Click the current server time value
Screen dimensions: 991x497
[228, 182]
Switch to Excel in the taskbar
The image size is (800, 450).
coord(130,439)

### TASK DESCRIPTION
The entries above must be retyped exactly, down to the last character.

### WRITTEN REPLY
Click the current server time value
Screen dimensions: 991x497
[228, 182]
Switch to Excel in the taskbar
The image size is (800, 450).
coord(130,439)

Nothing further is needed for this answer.